Essex Street.JPG Essex Street sign (2020). Rachel Sonius. Word on the street image collection.

Essex Street in Vogeltown was named in 1958 after one of the first six ships to bring British settlers to Taranaki.

Under the command of Captain Henry Oakley, the Essex sailed from Plymouth on 3 September 1842, carrying 115 passengers. Most were agricultural labourers and miners but there were also wheelwrights, shoemakers, seamstresses and domestic servants plus two Aubrey brothers who gave their occupation as “gentleman”. The majority had their fares paid by the Plymouth Company, after completing the requisite application papers and providing character references.

Some secured jobs for themselves aboard ship. Philbert Roberts was paid £25 for acting as Surgeon’s Mate and schoolmaster, while his wife Selina was matron, looking after the single women on board. As Constable, Charles Rowe was in charge of distributing food and maintaining discipline amongst the single men. In this way order and morality were preserved on the long journey.

British class distinctions would also have been maintained, with cabin passengers enjoying better accommodation and food than those in steerage, who cooked for themselves with the rations provided: preserved meat, flour, oatmeal and potatoes.

It was Plymouth Company policy to recruit immigrants from the same villages, so the majority of people on board would have known each other.
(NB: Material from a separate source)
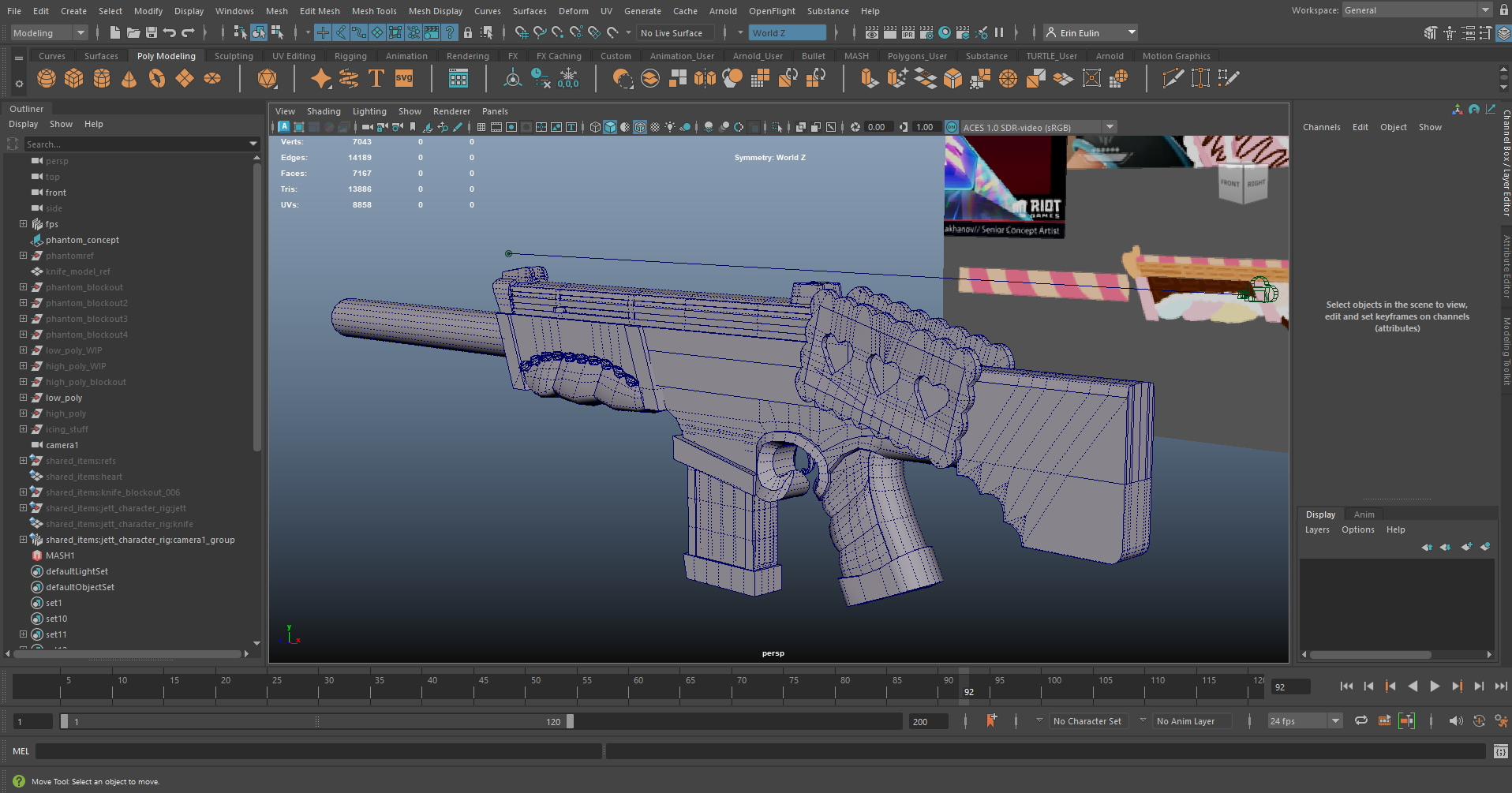Image resolution: width=1512 pixels, height=793 pixels.
Task: Click the polygon torus shelf icon
Action: click(x=157, y=79)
Siblings often made the decision to immigrate together: brothers Nicholas and Richard Knuckey married sisters Zenobia and Jane Odgers and all four sailed with their children on the Essex.

The ship finally anchored off New Plymouth on the night of 19 January 1843. The Company’s Resident Agent, John Wicksteed, reported that “This vessel came to us in remarkably good condition. The Captain and Surgeon must have done their duty well. Nearly all the children took the scarlet fever, and all recovered… I believe there was no drunkenness or disorders on board the Essex.”

The town at that time was home to fewer than 1000 Europeans and little more than a collection of raupō huts. The changes seen by the last surviving passenger of the Essex, Oliver Knuckey, who sailed with his family at the age of four and died in 1927 aged 89, must have been immense.